Senior Conservative says Rwanda scheme is ‘very difficult to justify’

A senior Conservative MP has said that the government’s flagship plan to deport illegal migrants to Rwanda neither represents value for money nor acts as a deterrent.

It follows Home Office analysis, published yesterday, which revealed that the scheme will cost £169,000 per person.

Caroline Nokes, as the Conservative chair of the women and equalities committee, has been looking at the impact of the asylum system on women, children, and LGBT people. Asked this morning if the scheme represents value for money, she responded: “No, I don’t think it does”.

Ms Nokes continued: “I have always been concerned that [it is] very difficult to justify why we should be sending asylum seekers to Rwanda to be processed within the Rwandan asylum system when actually we should have better systems set up here to do it.”

The women and equalities committee has maintained that any harm to youngsters caught up in the asylum system must outweigh damage to the government’s policy agenda.

The committee’s new report, entitled “Equality and the UK asylum process”, considers the “equality impacts” of the policy as well as the “steps required to mitigate any unequal effects”.

The report reads: “We are deeply concerned that the Home Office’s case-by-case risk assessments prior to issuing notices of intent to remove potentially inadmissible asylum claimants to Rwanda appear to be inadequate”.

It adds: “We believe the risks of harm to children arising from the removal process outweigh any risks of damaging the intended deterrent effect of the Rwanda policy. The Government should abandon any intention of forcibly removing children to Rwanda”.

‘The Government should also set out how it intends to monitor and ensure that those removed to Rwanda do not suffer harm or experience discrimination in that country”.

Under the illegal migration bill, which continues its passage through parliament in the Lords on Wednesday and which is also considered by the report, arrivals on “small boats” would be detained within the first 28 days without bail or judicial review. The legislation would also place a legal duty on the government to deport almost anyone who arrives “irregularly” to the UK to their home country or a “safe” third country such as Rwanda. And it would introduce a cap on the number of refugees offered sanctuary through safe and legal routes.

On the bill, the equalities committee report reads: “We are deeply concerned that current and planned reforms in the Nationality and Borders Act and Illegal Migration Bill risk turning back the clock on policies intended to ensure detention is used only as a last resort, and to reduce the risks of harm to vulnerable people”.

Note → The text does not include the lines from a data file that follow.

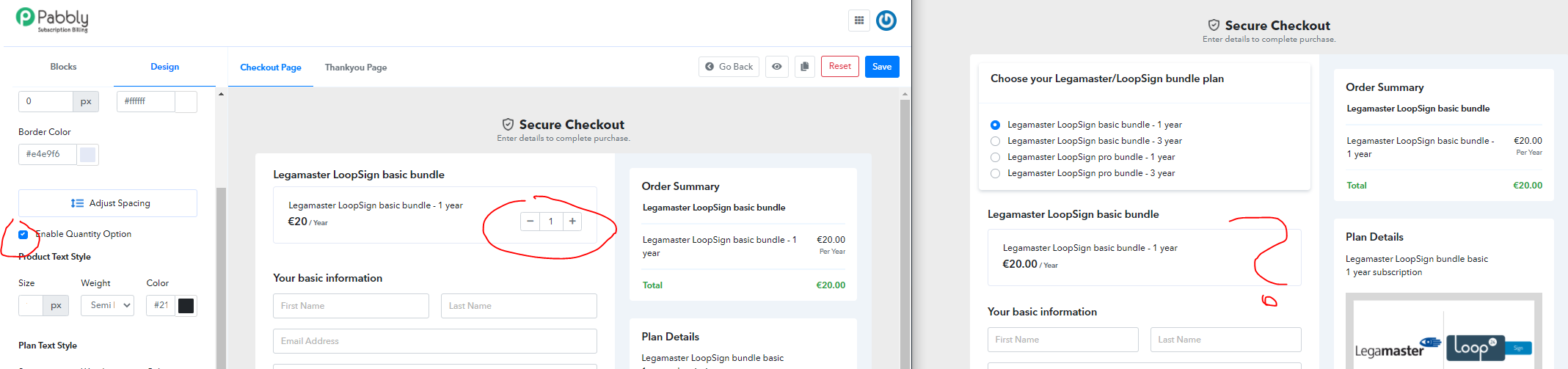
Task: Open the font Weight dropdown
Action: (x=107, y=305)
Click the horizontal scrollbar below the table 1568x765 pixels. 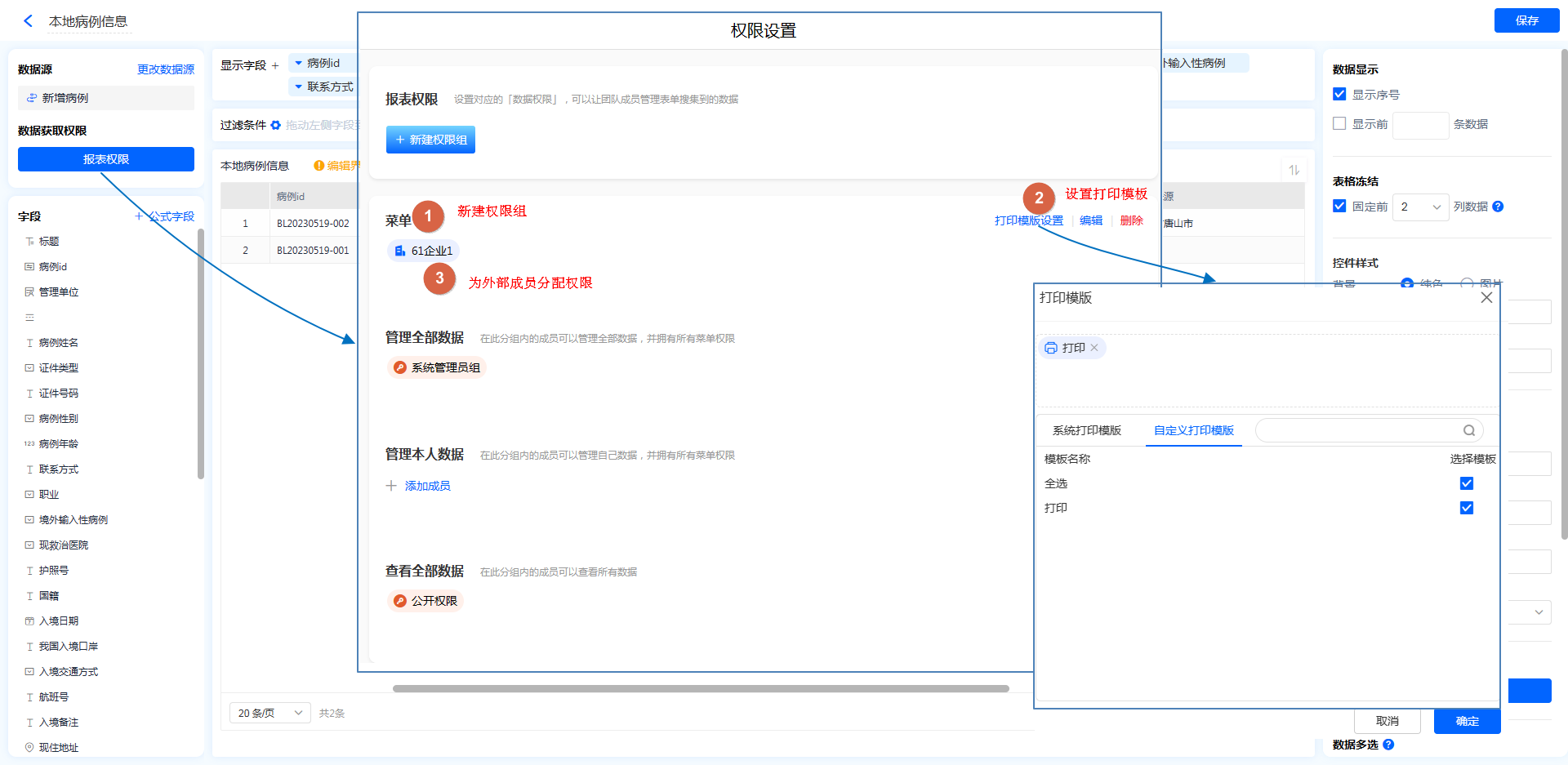pos(700,688)
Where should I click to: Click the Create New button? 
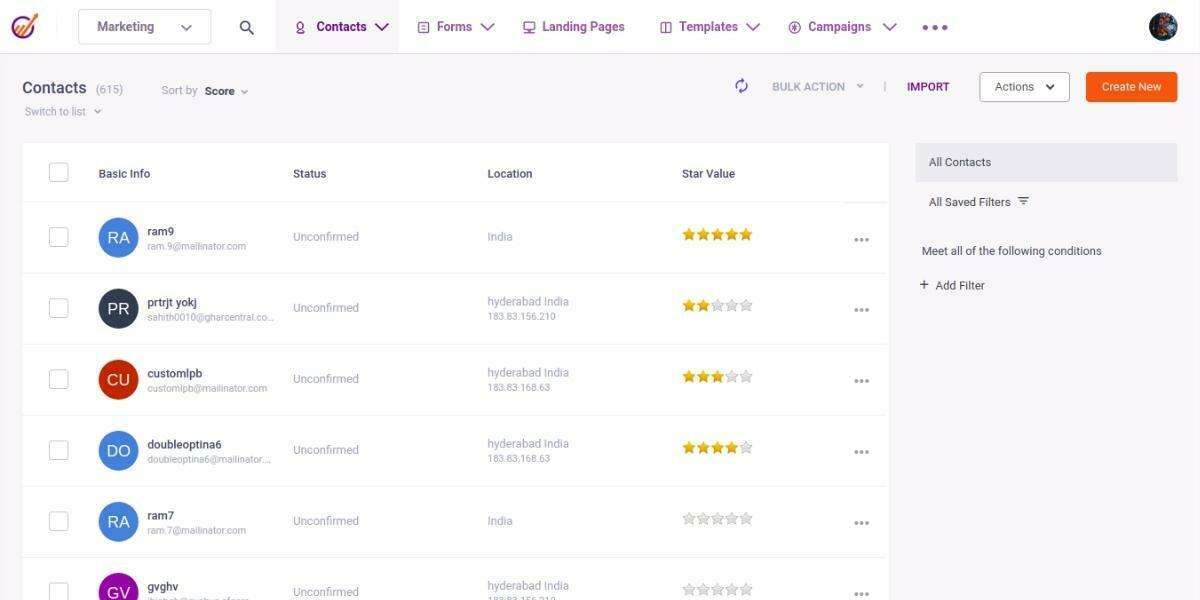coord(1130,86)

The concerns raised by Ms Nokes and the women and equalities committee also follow warnings last week from a coalition of leading medical organisations.

Last week, more than 830 UK health professionals and representatives from leading medical bodies have signed a letter to the prime minister expressing “grave concerns” that the government’s flagship plan would cause “catastrophic mental and physical harm” to people seeking safety. 

They warned that child migrants who were detained could be at risk of post-traumatic stress disorder, clinical depression and suicidal behaviour.

Signatories to the letter included the British Medical Association and the Royal College of Obstetrics and Gynaecologists.

Speaking this morning, Ms Nokes added that it is “worrying” the Home Office is saying “they can’t be certain that these figures [on the cost of the scheme] are accurate”.

She added that on the Rwanda plan, which is founded on being a deterrent to illegal, “to date, we’ve not seen it act as a deterrent.”